(Directions for this task):
From the line containing "This screenshot has height=892, width=1372." to the very last line of the data below, transcribe everything exactly and nothing more.
____
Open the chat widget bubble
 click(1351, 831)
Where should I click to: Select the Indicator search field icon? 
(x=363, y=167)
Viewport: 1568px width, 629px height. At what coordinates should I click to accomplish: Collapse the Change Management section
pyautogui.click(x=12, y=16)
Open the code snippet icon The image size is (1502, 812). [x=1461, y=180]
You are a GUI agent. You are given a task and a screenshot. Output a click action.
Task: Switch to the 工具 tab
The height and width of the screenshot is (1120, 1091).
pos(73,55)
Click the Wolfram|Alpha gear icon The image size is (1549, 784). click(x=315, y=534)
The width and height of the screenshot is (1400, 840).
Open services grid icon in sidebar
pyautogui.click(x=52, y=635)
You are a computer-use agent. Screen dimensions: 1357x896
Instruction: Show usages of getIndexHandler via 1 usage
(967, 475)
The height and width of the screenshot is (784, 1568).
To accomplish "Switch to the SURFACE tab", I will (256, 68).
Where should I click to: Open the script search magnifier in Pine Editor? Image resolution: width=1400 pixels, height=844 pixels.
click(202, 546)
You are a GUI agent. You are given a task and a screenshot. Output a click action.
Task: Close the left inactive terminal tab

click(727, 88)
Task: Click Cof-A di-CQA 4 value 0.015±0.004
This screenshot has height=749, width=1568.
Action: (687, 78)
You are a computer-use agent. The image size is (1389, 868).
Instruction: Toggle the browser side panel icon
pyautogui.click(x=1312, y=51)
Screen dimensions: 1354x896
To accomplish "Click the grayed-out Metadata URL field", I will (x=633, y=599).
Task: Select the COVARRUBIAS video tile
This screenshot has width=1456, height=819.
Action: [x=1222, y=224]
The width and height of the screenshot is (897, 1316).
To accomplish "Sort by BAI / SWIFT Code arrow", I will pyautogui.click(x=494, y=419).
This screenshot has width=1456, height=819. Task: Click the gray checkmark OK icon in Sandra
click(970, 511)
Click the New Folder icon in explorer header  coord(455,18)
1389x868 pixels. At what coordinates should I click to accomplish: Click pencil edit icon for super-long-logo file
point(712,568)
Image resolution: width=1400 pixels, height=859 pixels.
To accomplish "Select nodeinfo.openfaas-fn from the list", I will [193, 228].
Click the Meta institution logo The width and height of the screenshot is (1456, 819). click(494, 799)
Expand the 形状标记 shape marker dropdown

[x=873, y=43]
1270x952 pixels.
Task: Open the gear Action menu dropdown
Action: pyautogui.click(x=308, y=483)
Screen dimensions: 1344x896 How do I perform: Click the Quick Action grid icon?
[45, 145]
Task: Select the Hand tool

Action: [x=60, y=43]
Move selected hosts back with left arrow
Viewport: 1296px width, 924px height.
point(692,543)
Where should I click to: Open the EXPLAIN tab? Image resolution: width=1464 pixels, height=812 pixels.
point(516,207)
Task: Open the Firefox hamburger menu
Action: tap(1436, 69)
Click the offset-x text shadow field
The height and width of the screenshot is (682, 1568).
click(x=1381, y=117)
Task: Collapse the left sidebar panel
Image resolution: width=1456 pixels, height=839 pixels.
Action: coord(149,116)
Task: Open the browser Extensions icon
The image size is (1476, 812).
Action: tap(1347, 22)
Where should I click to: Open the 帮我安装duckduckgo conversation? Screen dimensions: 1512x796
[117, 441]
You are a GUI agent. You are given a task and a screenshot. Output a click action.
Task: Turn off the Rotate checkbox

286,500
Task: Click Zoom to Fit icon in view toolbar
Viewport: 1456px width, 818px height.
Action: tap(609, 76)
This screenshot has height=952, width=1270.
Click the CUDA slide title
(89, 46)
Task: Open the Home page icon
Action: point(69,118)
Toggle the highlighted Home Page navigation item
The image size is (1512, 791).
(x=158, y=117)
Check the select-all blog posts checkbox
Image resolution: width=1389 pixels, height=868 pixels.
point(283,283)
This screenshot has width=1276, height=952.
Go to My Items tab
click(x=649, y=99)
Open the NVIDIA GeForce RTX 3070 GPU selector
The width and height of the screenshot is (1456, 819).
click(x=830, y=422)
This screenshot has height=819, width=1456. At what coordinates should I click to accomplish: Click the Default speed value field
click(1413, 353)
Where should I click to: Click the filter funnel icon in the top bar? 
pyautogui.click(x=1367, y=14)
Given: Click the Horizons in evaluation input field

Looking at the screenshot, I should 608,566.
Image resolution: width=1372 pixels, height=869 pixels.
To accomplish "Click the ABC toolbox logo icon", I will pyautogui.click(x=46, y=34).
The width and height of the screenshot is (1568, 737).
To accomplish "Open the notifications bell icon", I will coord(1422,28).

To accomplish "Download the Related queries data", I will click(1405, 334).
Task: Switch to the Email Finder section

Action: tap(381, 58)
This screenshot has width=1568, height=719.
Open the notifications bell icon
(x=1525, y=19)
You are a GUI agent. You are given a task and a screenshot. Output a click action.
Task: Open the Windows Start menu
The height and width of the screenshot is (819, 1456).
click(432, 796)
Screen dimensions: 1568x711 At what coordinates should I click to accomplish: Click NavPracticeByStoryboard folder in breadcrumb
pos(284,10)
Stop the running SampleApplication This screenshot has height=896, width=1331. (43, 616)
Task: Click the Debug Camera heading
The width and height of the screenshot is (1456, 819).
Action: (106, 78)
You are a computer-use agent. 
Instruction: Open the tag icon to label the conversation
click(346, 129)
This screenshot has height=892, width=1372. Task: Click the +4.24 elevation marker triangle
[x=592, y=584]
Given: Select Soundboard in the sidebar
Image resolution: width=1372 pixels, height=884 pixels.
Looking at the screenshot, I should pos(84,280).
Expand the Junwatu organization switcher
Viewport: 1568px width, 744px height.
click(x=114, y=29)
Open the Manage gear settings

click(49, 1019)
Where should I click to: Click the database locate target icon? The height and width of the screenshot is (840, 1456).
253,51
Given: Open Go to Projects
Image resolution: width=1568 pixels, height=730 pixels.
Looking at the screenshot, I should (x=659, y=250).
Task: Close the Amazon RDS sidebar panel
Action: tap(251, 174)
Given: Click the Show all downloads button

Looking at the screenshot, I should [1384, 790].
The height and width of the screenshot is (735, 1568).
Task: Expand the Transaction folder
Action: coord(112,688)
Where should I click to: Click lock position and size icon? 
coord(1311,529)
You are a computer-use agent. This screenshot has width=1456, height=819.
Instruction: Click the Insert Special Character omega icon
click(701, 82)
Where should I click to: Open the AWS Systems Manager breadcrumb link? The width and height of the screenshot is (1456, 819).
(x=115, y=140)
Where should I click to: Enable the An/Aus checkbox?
____
(Output of the exercise):
This screenshot has height=892, width=1372. Task: Click the +4.24 elevation marker triangle
[x=592, y=584]
Given: Select Soundboard in the sidebar
Image resolution: width=1372 pixels, height=884 pixels.
Looking at the screenshot, I should pos(84,280).
Expand the Junwatu organization switcher
Viewport: 1568px width, 744px height.
click(x=114, y=29)
Open the Manage gear settings

click(49, 1019)
Where should I click to: Click the database locate target icon? The height and width of the screenshot is (840, 1456).
253,51
Given: Open Go to Projects
Image resolution: width=1568 pixels, height=730 pixels.
Looking at the screenshot, I should (x=659, y=250).
Task: Close the Amazon RDS sidebar panel
Action: tap(251, 174)
Given: Click the Show all downloads button

Looking at the screenshot, I should [1384, 790].
The height and width of the screenshot is (735, 1568).
Task: Expand the Transaction folder
Action: coord(112,688)
Where should I click to: Click lock position and size icon? 
coord(1311,529)
You are a computer-use agent. This screenshot has width=1456, height=819.
Instruction: Click the Insert Special Character omega icon
click(701, 82)
Where should I click to: Open the AWS Systems Manager breadcrumb link? The width and height of the screenshot is (1456, 819).
(x=115, y=140)
Where should I click to: Enable the An/Aus checkbox?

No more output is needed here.